TASK REQUIREMENTS:
1. According to the Velero notes, which tool does a File System Backup use to back up the data inside Persistent Volumes?
2. Extend the Velero notes past their final sentence, keeping the same technical voice.

SELECTED EXCERPT:

Disclaimer: Most of these notes are based on my own internal wiki notes when I deployed Velero in my lab. They may be out of date between the date of publication and when you read it.

What is Velero?

Velero is VMware’s open-source backup and restore tool for workloads running in Kubernetes. It’s available to anyone for use on Kubernetes, and supports several combinations of integrations with underlying cloud platforms (AWS, Azure, vSphere, etc).

It’s commonly used for Disaster Recovery, Data Migration (between Kubernetes clusters), and (obviously) Data Protection.

These aren’t crash-consistent VM backups from yester-year. These are Kubernetes-aware (and optionally application-aware) backup/restore mechanisms ensuring consistent data protection within and across Kubernetes clusters. It can integrate with your Kubernetes cloud provider to backup the details of your Kubernetes workloads within the Kubernetes API, as well as take snapshots of the underlying Persistent Volumes and copy them to an S3 endpoint of your choice. Alternatively, you can configure File System Backups (FSB) of the data within those Persistent Volumes using restic, tar those files up and ship them to an S3 endpoint of your choice.

Something I have come to enjoy with Velero is the ability to include or exclude objects based on a filtering parameter, called Resource Filtering. You can include or exclude based on a namespace and/or resource types.

While exploring Velero I was very pleased to find that the process I’ve outlined below works on TKGm and any cluster deployed by VMware Cloud Director Container Service Extension.

Architecture

Velero is comprised of several components:

The Velero CLI
Velero Custom Resource Definitions (one each for on-demand backup, scheduled backup, and restore)
Velero Backup controller/server
Cloud & Storage Provider Plugins

To be fair, the last 3 points above are usually considered “one” component in the official docs but when I was exploring and configuring Velero it helped me to think of them as separate components.

Velero CLI

The Velero CLI is responsible for the installation and configuration of Velero on your cluster as well as backup and restore job operations.

It leverages your kubectl context to determine the cluster you’re performing operations against.

Velero Custom Resource Definitions

Velero adds Custom Resource Definitions (CRDs) to your Kubernetes cluster that capture details of one-off backup, scheduled backup and restore jobs. These CRDs are monitored by the Velero controller for adds/changes/removals that are then executed by the Velero server-side components.

The definitions can also include pre and post backup and restore commands or scripts - also called Hooks.

Read more about the CRDs and how Velero works here: https://velero.io/docs/v1.11/how-velero-works/

Velero Backup Controller

The Backup Controller is the “server-side” end of Velero. It runs on the Kubernetes cluster as a Pod and monitors etcd for changes to any instances of those CRDs mentioned earlier. If there is a change or a scheduled time is met the Backup Controller will proceed to perform the action: interacting with Velero plugins to perform operations, such as volume snapshots, or in the event of file-based: backing up the target objects, tarballing them and sending them to an object store.

COLLECTED MATERIAL:
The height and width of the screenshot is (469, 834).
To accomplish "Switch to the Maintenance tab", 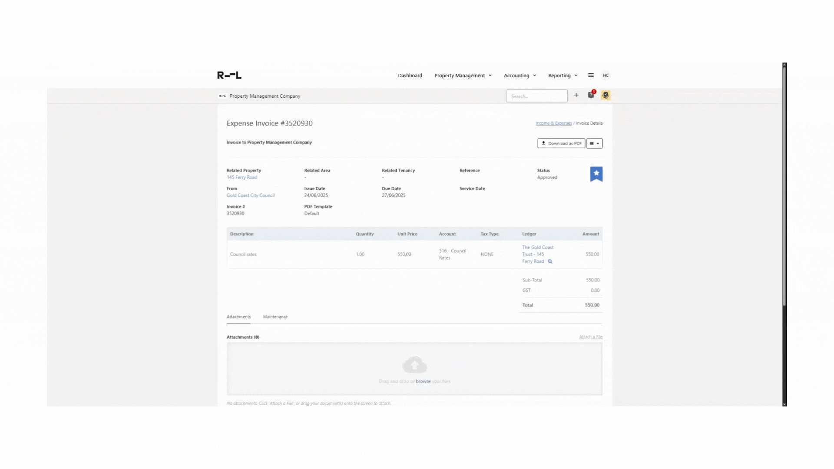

ANSWERS FOR THE TASKS:
1. Restic.

2.
The Velero docs site has a great diagram:

Source: https://velero.io/docs/v1.11/how-velero-works/

It’s important to note that if your backing cloud provider plugin does not have a mechanism to snapshot a disk and send that disk to an object store, then you won’t be able to do that with Velero. However, Velero has a File-Based backup mechanism which I’ll get to.

Cloud & Storage Provider Plugins

Velero has a plugin architecture allowing 3rd party cloud platforms and storage providers to offer their unique platform services as a capability that Velero can leverage.

Velero uses these plugins to snapshot volumes or send data to an object store. These functions are either in the same plugin (for example if you use AWS) or it can be two separate plugins to theoretically achieve the same outcome; if you’ve deployed TKGm on vSphere, you can enable the all-purpose CSI option in conjunction with the vSphere CSI to snapshot the VM disks that back the PVCs and copy the snapshots to an S3 endpoint using the AWS plugin. I have yet to test this functionality end-to-end.

When installing plugins with the velero command, there is no clear distinction between a cloud provider plugin (for taking snapshots) and a storage plugin (for backup data storage), which confused me at first.

Initial configuration options

Velero itself is deployed in the same process regardless of your backing cloud platform. However, considering the number of plugins and integrations available to you with Velero it’s good to know what it can and can’t do, and how those might influence your initial installation command(s).

The Velero team has done a great job detailing the plugins and their capabilities here: https://velero.io/docs/v1.11/supported-providers/. Pay careful attention to each plugin’s capabilities in that table, as well as the details referenced in each plugins repository.

Using that table you can identify which plugins you’ll need to install from the get-go and avoid re-doing it later.

Deployment

For this article, I’ll be deploying Velero in a TKGm-managed Kubernetes cluster that is running on vSphere 7. My goal is to be able to backup applications running in my TKGm cluster and have the data sent to S3 (and of course be able to restore it).

Because I’m running on vSphere, Velero will not be performing a snapshot of the VMs and disks. vSphere does not support “durable” snapshots (snapshots where the resulting file is placed on separate storage). Which makes sense, a vSphere snapshot is not treated like a backup. Instead, what I’ll need Velero to do is reach into the Persistent Volumes in my Pods and copy the files from the mounted volumes. This is done using Velero’s File-System Backup (FSB) function.

About File-System Backup (FSB)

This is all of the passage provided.